-- BEGIN LISTED RECORDS --

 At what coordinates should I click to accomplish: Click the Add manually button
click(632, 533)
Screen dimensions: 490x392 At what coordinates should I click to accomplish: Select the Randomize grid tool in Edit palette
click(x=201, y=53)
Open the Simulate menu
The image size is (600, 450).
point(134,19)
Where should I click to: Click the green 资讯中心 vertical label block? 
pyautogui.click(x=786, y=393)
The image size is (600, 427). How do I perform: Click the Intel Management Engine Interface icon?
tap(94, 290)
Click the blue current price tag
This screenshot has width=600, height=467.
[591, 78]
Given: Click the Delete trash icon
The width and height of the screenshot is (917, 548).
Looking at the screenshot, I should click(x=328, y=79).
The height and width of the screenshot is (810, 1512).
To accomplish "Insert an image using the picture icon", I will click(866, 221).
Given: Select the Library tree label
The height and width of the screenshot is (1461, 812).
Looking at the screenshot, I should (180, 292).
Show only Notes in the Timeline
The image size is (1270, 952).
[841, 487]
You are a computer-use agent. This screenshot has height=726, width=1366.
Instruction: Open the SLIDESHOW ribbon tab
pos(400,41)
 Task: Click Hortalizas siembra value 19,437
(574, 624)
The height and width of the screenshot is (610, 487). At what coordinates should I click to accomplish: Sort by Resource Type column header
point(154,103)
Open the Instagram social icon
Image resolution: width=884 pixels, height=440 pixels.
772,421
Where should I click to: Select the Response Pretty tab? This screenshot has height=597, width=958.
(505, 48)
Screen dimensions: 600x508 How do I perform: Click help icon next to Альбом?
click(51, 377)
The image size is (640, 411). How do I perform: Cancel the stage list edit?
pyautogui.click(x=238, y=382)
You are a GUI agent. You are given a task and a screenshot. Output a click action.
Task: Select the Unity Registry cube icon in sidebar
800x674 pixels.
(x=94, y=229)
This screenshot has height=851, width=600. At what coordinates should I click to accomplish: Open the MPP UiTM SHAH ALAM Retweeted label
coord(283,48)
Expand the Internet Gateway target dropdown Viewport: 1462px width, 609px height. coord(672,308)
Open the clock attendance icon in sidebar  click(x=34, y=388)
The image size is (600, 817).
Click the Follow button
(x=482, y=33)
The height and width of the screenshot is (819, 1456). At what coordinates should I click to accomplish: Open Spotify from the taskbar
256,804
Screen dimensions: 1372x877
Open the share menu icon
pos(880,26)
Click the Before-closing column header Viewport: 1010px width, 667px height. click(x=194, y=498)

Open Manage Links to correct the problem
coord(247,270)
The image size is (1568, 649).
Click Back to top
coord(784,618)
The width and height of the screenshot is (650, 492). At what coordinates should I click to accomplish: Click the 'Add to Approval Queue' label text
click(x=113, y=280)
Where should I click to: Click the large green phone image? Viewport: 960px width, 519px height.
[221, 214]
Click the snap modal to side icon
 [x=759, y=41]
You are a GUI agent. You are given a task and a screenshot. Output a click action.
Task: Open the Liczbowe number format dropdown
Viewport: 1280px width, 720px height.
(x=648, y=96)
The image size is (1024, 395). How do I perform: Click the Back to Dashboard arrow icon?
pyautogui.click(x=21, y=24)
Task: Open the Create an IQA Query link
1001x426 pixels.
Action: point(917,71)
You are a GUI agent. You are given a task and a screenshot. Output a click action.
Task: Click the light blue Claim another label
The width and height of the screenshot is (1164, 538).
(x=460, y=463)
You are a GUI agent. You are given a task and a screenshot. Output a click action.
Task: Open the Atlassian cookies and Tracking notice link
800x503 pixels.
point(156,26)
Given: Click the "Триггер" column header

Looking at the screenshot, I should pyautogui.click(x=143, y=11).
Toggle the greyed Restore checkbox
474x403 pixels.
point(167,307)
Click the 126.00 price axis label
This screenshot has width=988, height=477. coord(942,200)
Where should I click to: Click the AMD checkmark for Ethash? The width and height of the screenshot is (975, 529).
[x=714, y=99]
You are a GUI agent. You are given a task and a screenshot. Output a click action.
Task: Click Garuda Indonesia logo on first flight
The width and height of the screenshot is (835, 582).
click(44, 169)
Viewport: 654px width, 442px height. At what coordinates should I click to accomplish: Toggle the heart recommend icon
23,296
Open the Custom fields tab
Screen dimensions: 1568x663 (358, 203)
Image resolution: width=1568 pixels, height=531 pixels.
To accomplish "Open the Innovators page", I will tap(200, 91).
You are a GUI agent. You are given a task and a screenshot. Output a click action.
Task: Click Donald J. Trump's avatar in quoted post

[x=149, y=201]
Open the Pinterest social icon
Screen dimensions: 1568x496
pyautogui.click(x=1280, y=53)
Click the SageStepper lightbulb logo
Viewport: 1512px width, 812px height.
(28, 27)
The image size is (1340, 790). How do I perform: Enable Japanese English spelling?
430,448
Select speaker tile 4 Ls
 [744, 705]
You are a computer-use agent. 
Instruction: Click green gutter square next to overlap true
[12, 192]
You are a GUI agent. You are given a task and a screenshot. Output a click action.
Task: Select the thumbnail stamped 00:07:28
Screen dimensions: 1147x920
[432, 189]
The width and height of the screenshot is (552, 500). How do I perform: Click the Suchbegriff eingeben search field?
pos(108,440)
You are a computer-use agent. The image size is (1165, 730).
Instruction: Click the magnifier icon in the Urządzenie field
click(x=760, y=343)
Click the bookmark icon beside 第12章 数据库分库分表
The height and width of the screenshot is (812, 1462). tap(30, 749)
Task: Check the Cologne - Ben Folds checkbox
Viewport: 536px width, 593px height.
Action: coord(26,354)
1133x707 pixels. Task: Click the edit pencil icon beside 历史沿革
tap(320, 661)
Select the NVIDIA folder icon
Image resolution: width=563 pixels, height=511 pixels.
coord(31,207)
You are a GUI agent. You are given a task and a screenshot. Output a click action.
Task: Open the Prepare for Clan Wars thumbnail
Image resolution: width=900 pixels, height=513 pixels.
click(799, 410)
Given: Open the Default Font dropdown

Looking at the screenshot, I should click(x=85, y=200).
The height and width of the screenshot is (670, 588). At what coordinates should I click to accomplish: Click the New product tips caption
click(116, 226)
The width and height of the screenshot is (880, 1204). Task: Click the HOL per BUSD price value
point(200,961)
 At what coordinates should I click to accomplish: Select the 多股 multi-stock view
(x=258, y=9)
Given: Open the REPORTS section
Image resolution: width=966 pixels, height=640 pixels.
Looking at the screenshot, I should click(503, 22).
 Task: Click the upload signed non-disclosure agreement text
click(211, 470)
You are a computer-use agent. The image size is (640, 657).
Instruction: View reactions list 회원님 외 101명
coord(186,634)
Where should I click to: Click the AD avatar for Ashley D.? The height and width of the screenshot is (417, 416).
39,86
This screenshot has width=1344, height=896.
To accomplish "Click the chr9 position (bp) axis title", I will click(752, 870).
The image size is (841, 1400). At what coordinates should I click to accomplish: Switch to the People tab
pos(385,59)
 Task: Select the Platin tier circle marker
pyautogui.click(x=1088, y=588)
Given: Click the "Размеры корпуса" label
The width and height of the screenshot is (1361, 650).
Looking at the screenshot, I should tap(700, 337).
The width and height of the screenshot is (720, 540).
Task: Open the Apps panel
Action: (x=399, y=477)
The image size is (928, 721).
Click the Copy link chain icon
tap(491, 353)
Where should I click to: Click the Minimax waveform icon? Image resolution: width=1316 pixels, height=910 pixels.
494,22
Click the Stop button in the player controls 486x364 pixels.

-- END LISTED RECORDS --

Reproduce the material above line for line, with no alterations.

 At what coordinates should I click to accomplish: Click the Add manually button
click(632, 533)
Screen dimensions: 490x392 At what coordinates should I click to accomplish: Select the Randomize grid tool in Edit palette
click(x=201, y=53)
Open the Simulate menu
The image size is (600, 450).
point(134,19)
Where should I click to: Click the green 资讯中心 vertical label block? 
pyautogui.click(x=786, y=393)
The image size is (600, 427). How do I perform: Click the Intel Management Engine Interface icon?
tap(94, 290)
Click the blue current price tag
This screenshot has width=600, height=467.
[591, 78]
Given: Click the Delete trash icon
The width and height of the screenshot is (917, 548).
Looking at the screenshot, I should click(x=328, y=79).
The height and width of the screenshot is (810, 1512).
To accomplish "Insert an image using the picture icon", I will click(866, 221).
Given: Select the Library tree label
The height and width of the screenshot is (1461, 812).
Looking at the screenshot, I should (180, 292).
Show only Notes in the Timeline
The image size is (1270, 952).
[841, 487]
You are a computer-use agent. This screenshot has height=726, width=1366.
Instruction: Open the SLIDESHOW ribbon tab
pos(400,41)
 Task: Click Hortalizas siembra value 19,437
(574, 624)
The height and width of the screenshot is (610, 487). At what coordinates should I click to accomplish: Sort by Resource Type column header
point(154,103)
Open the Instagram social icon
Image resolution: width=884 pixels, height=440 pixels.
772,421
Where should I click to: Select the Response Pretty tab? This screenshot has height=597, width=958.
(505, 48)
Screen dimensions: 600x508 How do I perform: Click help icon next to Альбом?
click(51, 377)
The image size is (640, 411). How do I perform: Cancel the stage list edit?
pyautogui.click(x=238, y=382)
You are a GUI agent. You are given a task and a screenshot. Output a click action.
Task: Select the Unity Registry cube icon in sidebar
800x674 pixels.
(x=94, y=229)
This screenshot has height=851, width=600. At what coordinates should I click to accomplish: Open the MPP UiTM SHAH ALAM Retweeted label
coord(283,48)
Expand the Internet Gateway target dropdown Viewport: 1462px width, 609px height. coord(672,308)
Open the clock attendance icon in sidebar  click(x=34, y=388)
The image size is (600, 817).
Click the Follow button
(x=482, y=33)
The height and width of the screenshot is (819, 1456). At what coordinates should I click to accomplish: Open Spotify from the taskbar
256,804
Screen dimensions: 1372x877
Open the share menu icon
pos(880,26)
Click the Before-closing column header Viewport: 1010px width, 667px height. click(x=194, y=498)

Open Manage Links to correct the problem
coord(247,270)
The image size is (1568, 649).
Click Back to top
coord(784,618)
The width and height of the screenshot is (650, 492). At what coordinates should I click to accomplish: Click the 'Add to Approval Queue' label text
click(x=113, y=280)
Where should I click to: Click the large green phone image? Viewport: 960px width, 519px height.
[221, 214]
Click the snap modal to side icon
 [x=759, y=41]
You are a GUI agent. You are given a task and a screenshot. Output a click action.
Task: Open the Liczbowe number format dropdown
Viewport: 1280px width, 720px height.
(x=648, y=96)
The image size is (1024, 395). How do I perform: Click the Back to Dashboard arrow icon?
pyautogui.click(x=21, y=24)
Task: Open the Create an IQA Query link
1001x426 pixels.
Action: point(917,71)
You are a GUI agent. You are given a task and a screenshot. Output a click action.
Task: Click the light blue Claim another label
The width and height of the screenshot is (1164, 538).
(x=460, y=463)
You are a GUI agent. You are given a task and a screenshot. Output a click action.
Task: Open the Atlassian cookies and Tracking notice link
800x503 pixels.
point(156,26)
Given: Click the "Триггер" column header

Looking at the screenshot, I should pyautogui.click(x=143, y=11).
Toggle the greyed Restore checkbox
474x403 pixels.
point(167,307)
Click the 126.00 price axis label
This screenshot has width=988, height=477. coord(942,200)
Where should I click to: Click the AMD checkmark for Ethash? The width and height of the screenshot is (975, 529).
[x=714, y=99]
You are a GUI agent. You are given a task and a screenshot. Output a click action.
Task: Click Garuda Indonesia logo on first flight
The width and height of the screenshot is (835, 582).
click(44, 169)
Viewport: 654px width, 442px height. At what coordinates should I click to accomplish: Toggle the heart recommend icon
23,296
Open the Custom fields tab
Screen dimensions: 1568x663 (358, 203)
Image resolution: width=1568 pixels, height=531 pixels.
To accomplish "Open the Innovators page", I will tap(200, 91).
You are a GUI agent. You are given a task and a screenshot. Output a click action.
Task: Click Donald J. Trump's avatar in quoted post

[x=149, y=201]
Open the Pinterest social icon
Screen dimensions: 1568x496
pyautogui.click(x=1280, y=53)
Click the SageStepper lightbulb logo
Viewport: 1512px width, 812px height.
(28, 27)
The image size is (1340, 790). How do I perform: Enable Japanese English spelling?
430,448
Select speaker tile 4 Ls
 [744, 705]
You are a computer-use agent. 
Instruction: Click green gutter square next to overlap true
[12, 192]
You are a GUI agent. You are given a task and a screenshot. Output a click action.
Task: Select the thumbnail stamped 00:07:28
Screen dimensions: 1147x920
[432, 189]
The width and height of the screenshot is (552, 500). How do I perform: Click the Suchbegriff eingeben search field?
pos(108,440)
You are a computer-use agent. The image size is (1165, 730).
Instruction: Click the magnifier icon in the Urządzenie field
click(x=760, y=343)
Click the bookmark icon beside 第12章 数据库分库分表
The height and width of the screenshot is (812, 1462). tap(30, 749)
Task: Check the Cologne - Ben Folds checkbox
Viewport: 536px width, 593px height.
Action: coord(26,354)
1133x707 pixels. Task: Click the edit pencil icon beside 历史沿革
tap(320, 661)
Select the NVIDIA folder icon
Image resolution: width=563 pixels, height=511 pixels.
coord(31,207)
You are a GUI agent. You are given a task and a screenshot. Output a click action.
Task: Open the Prepare for Clan Wars thumbnail
Image resolution: width=900 pixels, height=513 pixels.
click(799, 410)
Given: Open the Default Font dropdown

Looking at the screenshot, I should click(x=85, y=200).
The height and width of the screenshot is (670, 588). At what coordinates should I click to accomplish: Click the New product tips caption
click(116, 226)
The width and height of the screenshot is (880, 1204). Task: Click the HOL per BUSD price value
point(200,961)
 At what coordinates should I click to accomplish: Select the 多股 multi-stock view
(x=258, y=9)
Given: Open the REPORTS section
Image resolution: width=966 pixels, height=640 pixels.
Looking at the screenshot, I should click(503, 22).
 Task: Click the upload signed non-disclosure agreement text
click(211, 470)
You are a computer-use agent. The image size is (640, 657).
Instruction: View reactions list 회원님 외 101명
coord(186,634)
Where should I click to: Click the AD avatar for Ashley D.? The height and width of the screenshot is (417, 416).
39,86
This screenshot has width=1344, height=896.
To accomplish "Click the chr9 position (bp) axis title", I will click(752, 870).
The image size is (841, 1400). At what coordinates should I click to accomplish: Switch to the People tab
pos(385,59)
 Task: Select the Platin tier circle marker
pyautogui.click(x=1088, y=588)
Given: Click the "Размеры корпуса" label
The width and height of the screenshot is (1361, 650).
Looking at the screenshot, I should tap(700, 337).
The width and height of the screenshot is (720, 540).
Task: Open the Apps panel
Action: (x=399, y=477)
The image size is (928, 721).
Click the Copy link chain icon
tap(491, 353)
Where should I click to: Click the Minimax waveform icon? Image resolution: width=1316 pixels, height=910 pixels.
494,22
Click the Stop button in the player controls 486x364 pixels.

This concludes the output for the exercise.